Recipe by raisinglittlebiddlesDifficulty: Medium


Prep time


Cooking time






  • 227g ripe (fed and bubbly) starter

  • 397g lukewarm water

  • 602g flour

  • 20g salt


  • 4-8 hours before you plan to make your bread feed your starter. I personally do 125 grams of starter, 125 grams or water and 125 grams of flour. Depending on how warm your house is, your starter may rise faster, closer to 4 hours or if your house is colder it may take up to 8 hours, or possibly more. In my experience there isn't a science to how fast I can get my starter to rise. But I like to feed my starter before 8am if I plan to bake bread that day.
  • Once your starter is ripe and bubbly measure out the starter, followed, by the flour, then the salt and finally the water into a ceramic mixing bowl or a dutch oven. I have heard that sourdough reacts poorly to metal, but I did have to make it in a metal bowl once and didn't notice a difference.
  • Using a rubber spatula or a wooden spoon, stir your dough until it reaches the "shaggy ball" stage, you may still see some bits of flour but don't worry, those will go away. Let your dough sit uncovered for 30 minutes. Repeat this stirring process 3-4 more times, you will notice how the dough changes each time you stir it. The final dough ball should have no visible bits of flour left in it, and it should be fairly smooth looking. *See pics above for different stages of the bread.
  • Once you have finished your stirring sessions, cover your dough and let sit untouched for 3 hours. I have left mine longer and it turned out fine. But I usually shoot for 3 hours for this stage. This is your "bulk fermentation" stage.
  • After this bulk fermentation is done, move your dough to a flour work surface. This is when I shape and form my dough. I pull the right side out and then over to the left side, then pull the left side out and over to the right. Rotate your dough 45 degrees and repeat with these sides. Right out and over, left out and over.
  • Prepare your banneton basket, I like to dust it with rice flour, but all purpose flour works as well. Once your basket is dusted with flour, place your dough TOP DOWN into the basket. You should see the seams that will be the bottom of your loaf. If the seams are a little loose you can pinch the bread together. Again this will be the bottom of your loaf and no one will see it, so don't worry about how it looks.
  • Cover your basket with a tea towel and place it inside a plastic bag. I use a small trash bag, but an XL ziploc bag would work as well. Put your dough in your refrigerator to ferment over night. It can sit in your fridge for up to two days.
  • When you are ready to bake your dough, put your cooking vessel in the oven while it pre-heats to 500 degrees.
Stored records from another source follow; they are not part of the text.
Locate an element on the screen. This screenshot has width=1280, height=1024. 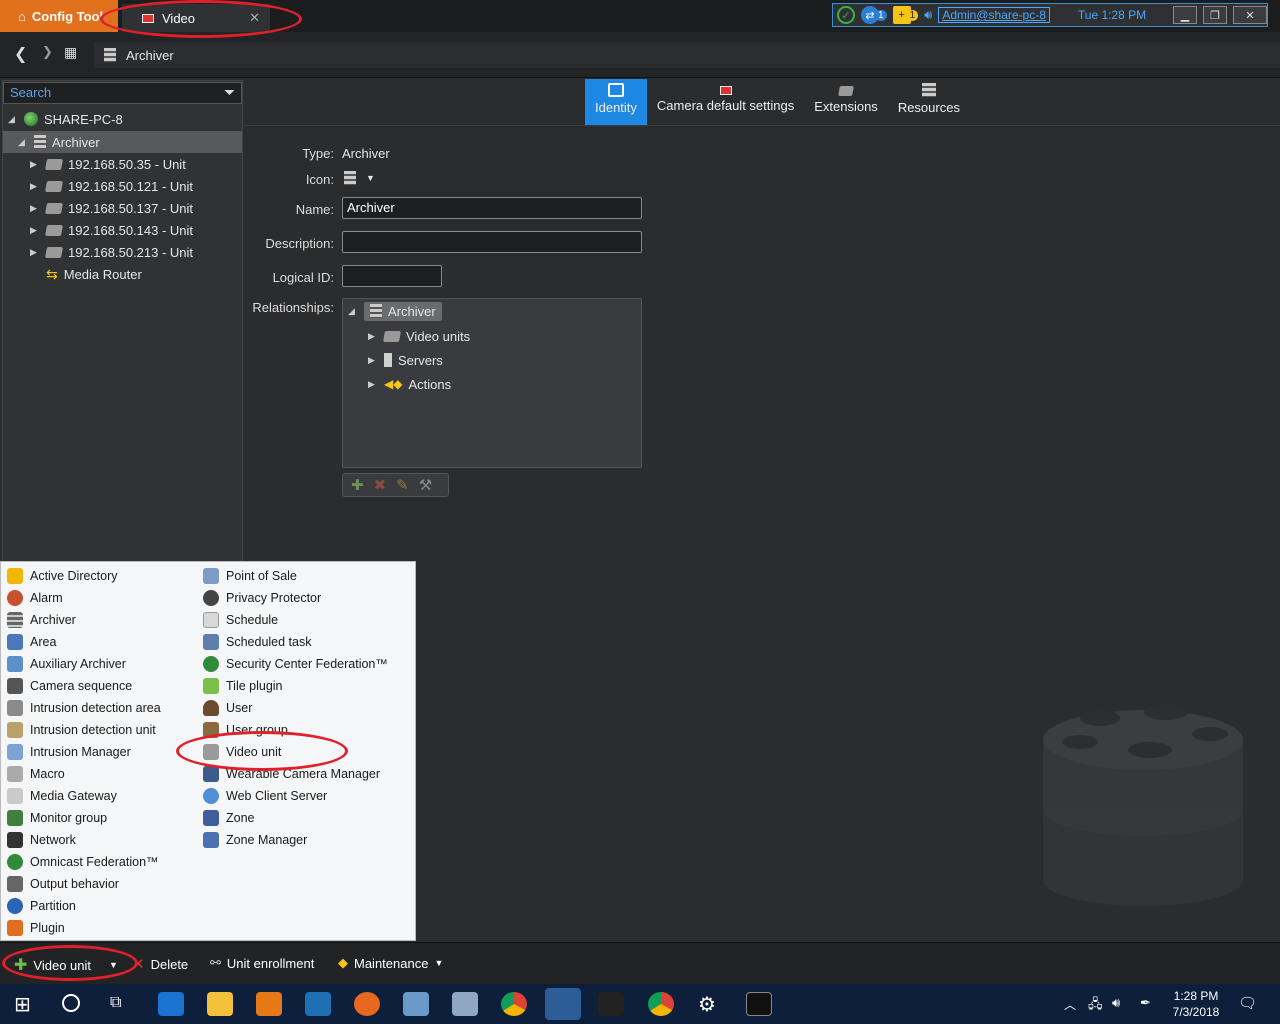
pen-icon: ✒ is located at coordinates (1146, 1003).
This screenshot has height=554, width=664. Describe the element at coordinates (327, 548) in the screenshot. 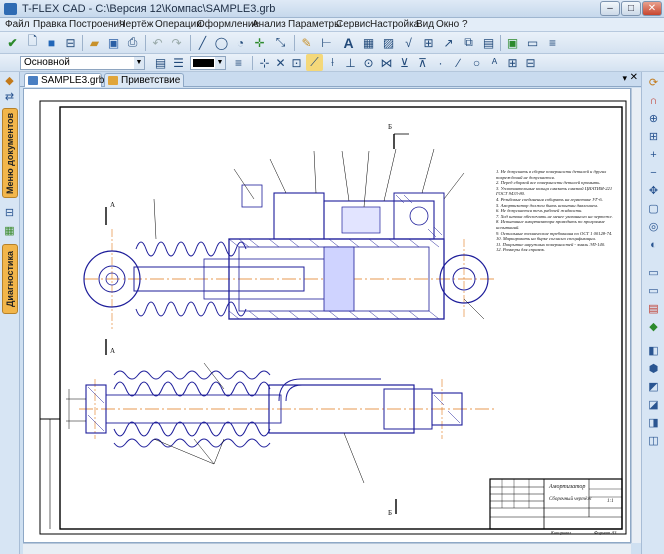

I see `horizontal-scrollbar` at that location.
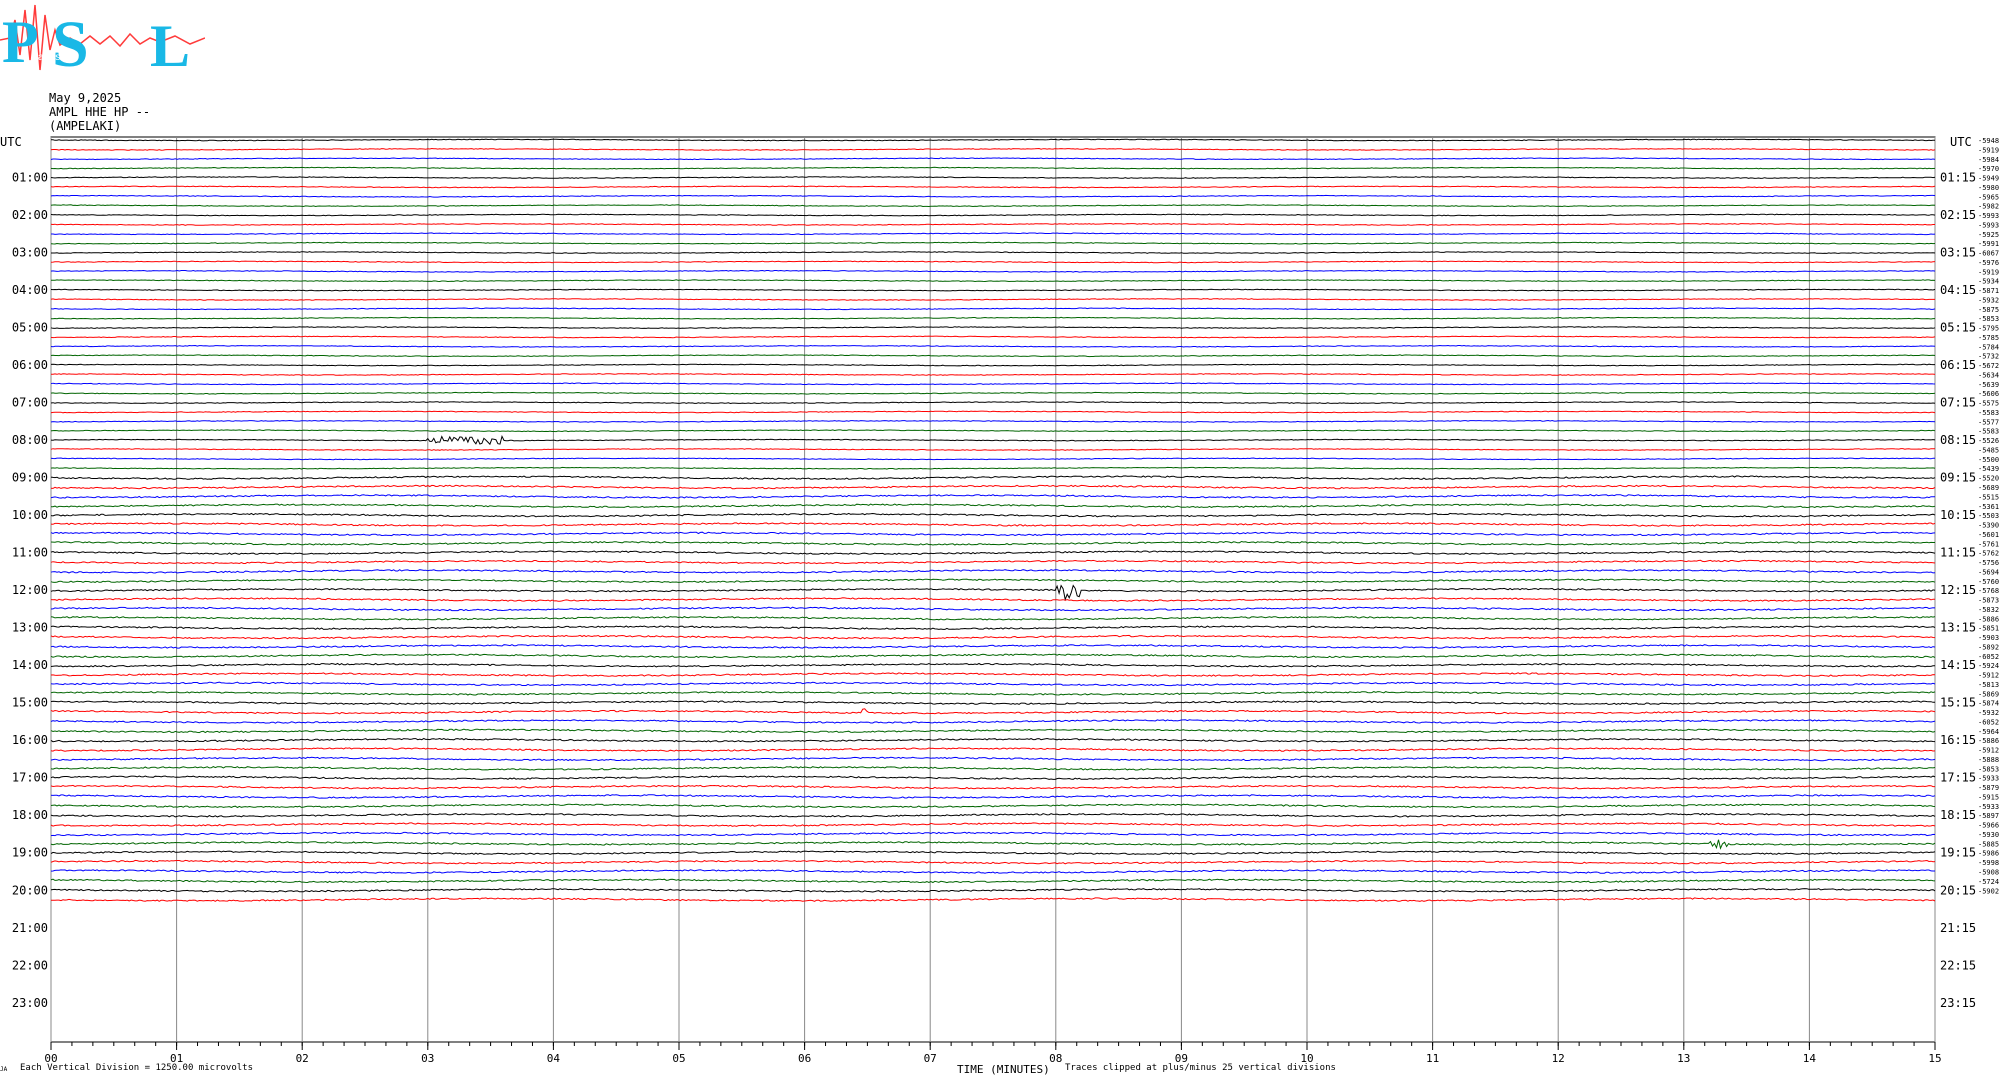 The width and height of the screenshot is (2010, 1080). Describe the element at coordinates (30, 403) in the screenshot. I see `hour-label-left: 07:00` at that location.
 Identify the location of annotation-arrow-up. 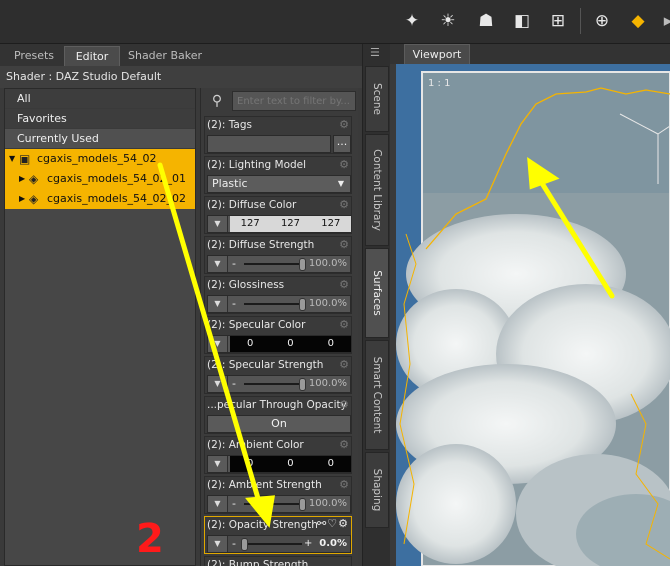
(576, 238).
Once your oven has reached temperature, remove your from bread the fridge.
  • Take your bread out of the bag and remove the tea towel. Either using a bread sling, or a cutting board lined with parchment paper, flip your bread out of the basket.
  • Scoring your loaf, I like to use a scoring tool, but you could snip the dough with scissors, or using a paring knife. Regardless of what tool you use, you want to slice and "ear" into the loaf. This is going to allow air or steam to release from the loaf while it bakes. Without and ear the steam will find it own weak point and escape the loaf there, instead of through your pre-cut ear. Leaving you with a loaf that is not as nice looking. But I've had many loaves that did have ears cut into them still have steam escape through other places and my loaf tasted fine. So if this is your fine time don't worry to much about the ear and and escaping steam.
  • Put your dough into your cooking vessel, lower the temperature on your oven to 465 degrees and cook covered for 30 minutes.
  • For the last 8 minutes of cooking time, allow your loaf to cook uncovered by removing the lid. This will create a nice firm crust, but won't burn the loaf.
  • Remove from your oven, and let sit for one hour or more. I usually let mine sit for 4 hours, because if you cut into it sooner than that it could lead to a "gummy" center. But there's nothing better than a freshly baked loaf of bread that's still warm. So if you want to cut into it right away, go for it! It's your loaf, enjoy it how you like!